**Required action**
Say how many lines in the records contain the string "agent", giving the number by itself.

Listed entries below:

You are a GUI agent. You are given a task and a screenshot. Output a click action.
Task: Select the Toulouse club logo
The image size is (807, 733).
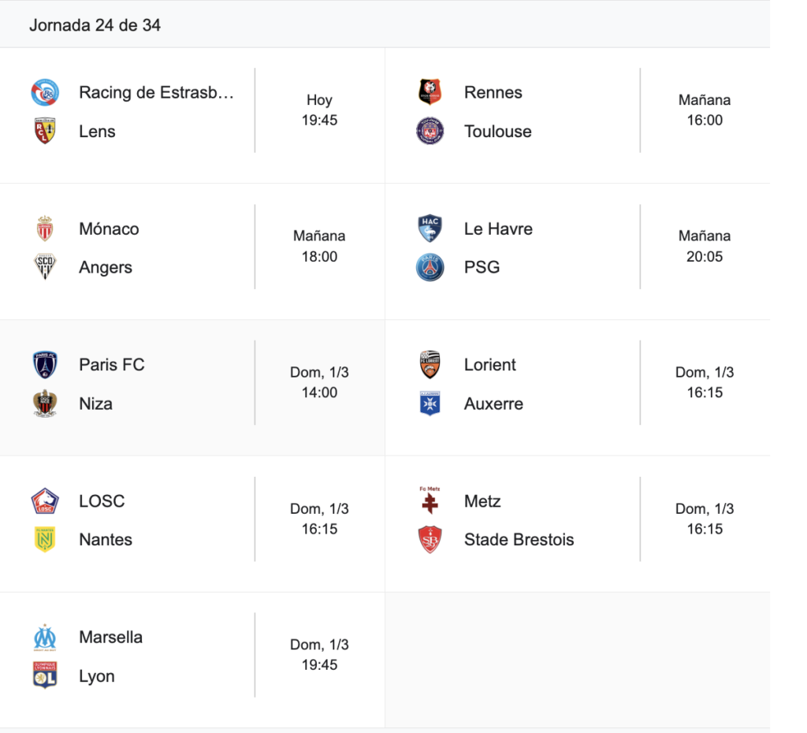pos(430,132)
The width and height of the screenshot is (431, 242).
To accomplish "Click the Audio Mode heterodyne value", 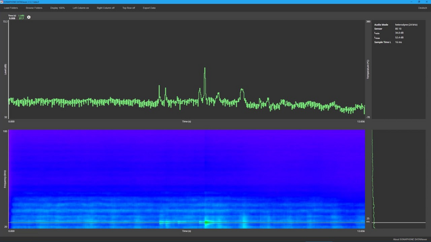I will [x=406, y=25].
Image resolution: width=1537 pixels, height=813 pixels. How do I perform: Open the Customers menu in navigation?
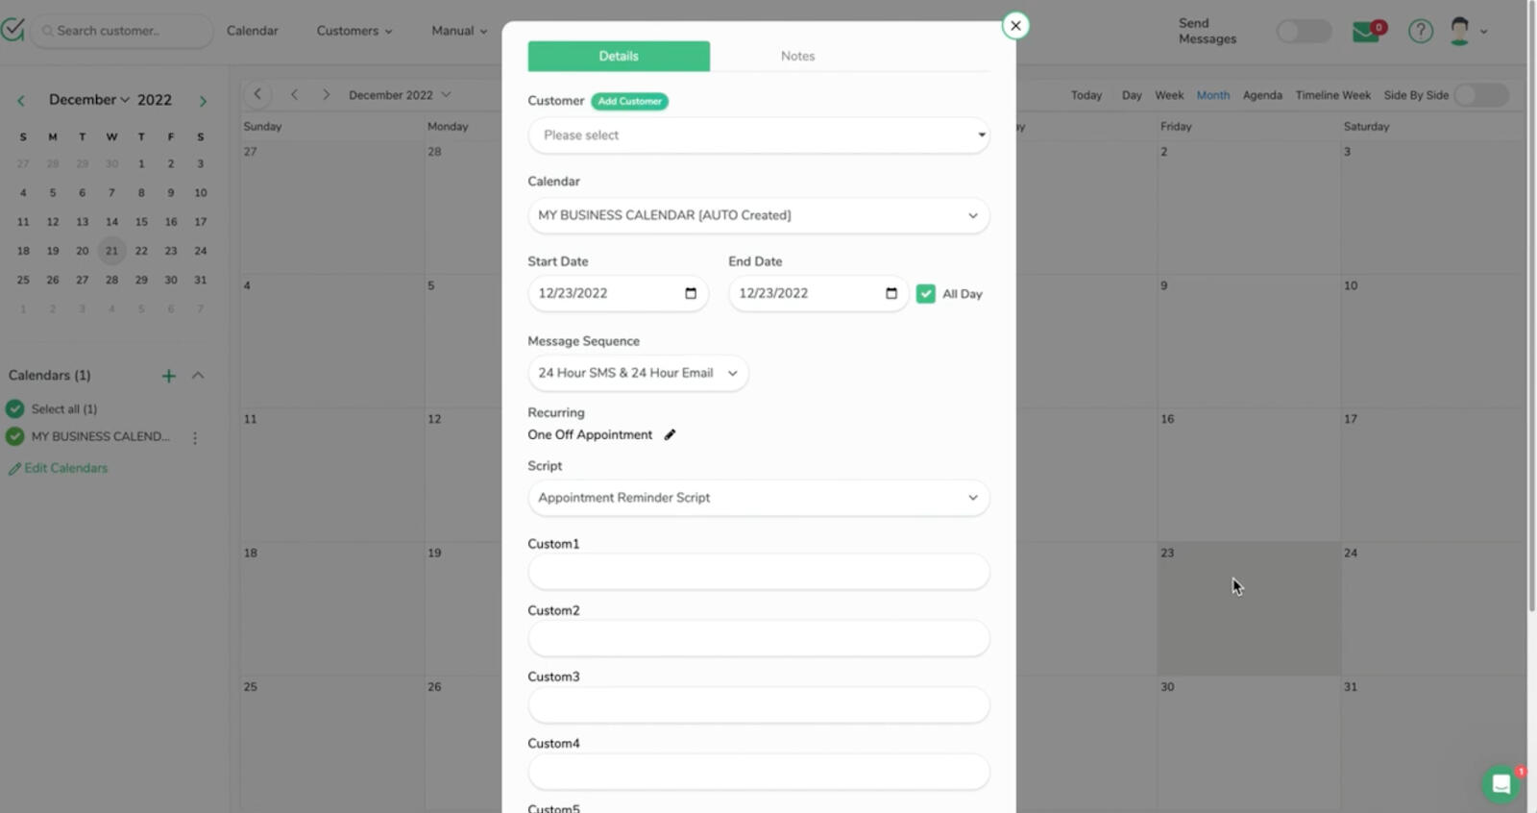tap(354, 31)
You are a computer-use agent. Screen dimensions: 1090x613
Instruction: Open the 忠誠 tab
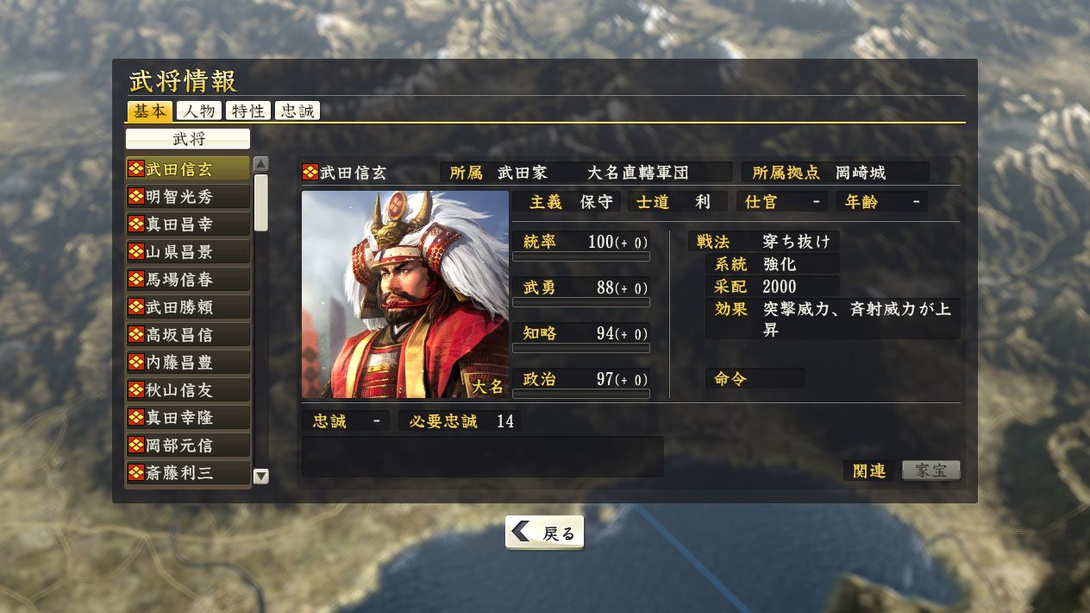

End of Listed entries.

**Exercise answer**
2